Description of the task:
Please give back an exact reproduction of the lines from the one with "The height and width of the screenshot is (425, 868)." through the end of the entries below, and no others.

Records to process:
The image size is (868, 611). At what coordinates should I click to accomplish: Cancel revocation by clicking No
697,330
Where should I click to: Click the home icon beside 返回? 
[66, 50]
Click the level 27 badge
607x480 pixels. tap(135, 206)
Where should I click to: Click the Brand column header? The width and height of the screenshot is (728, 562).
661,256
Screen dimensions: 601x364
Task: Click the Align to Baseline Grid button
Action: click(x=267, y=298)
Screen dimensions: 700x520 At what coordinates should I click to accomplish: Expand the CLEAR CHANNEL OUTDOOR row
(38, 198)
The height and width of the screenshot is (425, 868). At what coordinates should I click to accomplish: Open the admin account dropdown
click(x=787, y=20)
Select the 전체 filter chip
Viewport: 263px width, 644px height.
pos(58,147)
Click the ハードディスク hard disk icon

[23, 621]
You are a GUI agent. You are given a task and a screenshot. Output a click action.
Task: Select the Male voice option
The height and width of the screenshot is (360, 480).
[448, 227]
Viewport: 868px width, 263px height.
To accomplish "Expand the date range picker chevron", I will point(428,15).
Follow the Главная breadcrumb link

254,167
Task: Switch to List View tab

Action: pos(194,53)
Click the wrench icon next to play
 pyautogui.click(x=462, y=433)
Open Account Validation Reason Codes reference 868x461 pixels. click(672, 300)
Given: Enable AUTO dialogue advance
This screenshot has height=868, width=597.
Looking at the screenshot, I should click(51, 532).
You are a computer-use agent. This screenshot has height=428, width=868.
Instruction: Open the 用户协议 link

Output below:
The height and width of the screenshot is (425, 868). At what coordinates should I click to accomplish: Open the admin account dropdown
click(x=787, y=20)
Select the 전체 filter chip
Viewport: 263px width, 644px height.
pos(58,147)
Click the ハードディスク hard disk icon

[23, 621]
You are a GUI agent. You are given a task and a screenshot. Output a click action.
Task: Select the Male voice option
The height and width of the screenshot is (360, 480).
[448, 227]
Viewport: 868px width, 263px height.
To accomplish "Expand the date range picker chevron", I will point(428,15).
Follow the Главная breadcrumb link

254,167
Task: Switch to List View tab

Action: pos(194,53)
Click the wrench icon next to play
 pyautogui.click(x=462, y=433)
Open Account Validation Reason Codes reference 868x461 pixels. click(672, 300)
Given: Enable AUTO dialogue advance
This screenshot has height=868, width=597.
Looking at the screenshot, I should click(51, 532).
You are a computer-use agent. This screenshot has height=428, width=868.
Instruction: Open the 用户协议 link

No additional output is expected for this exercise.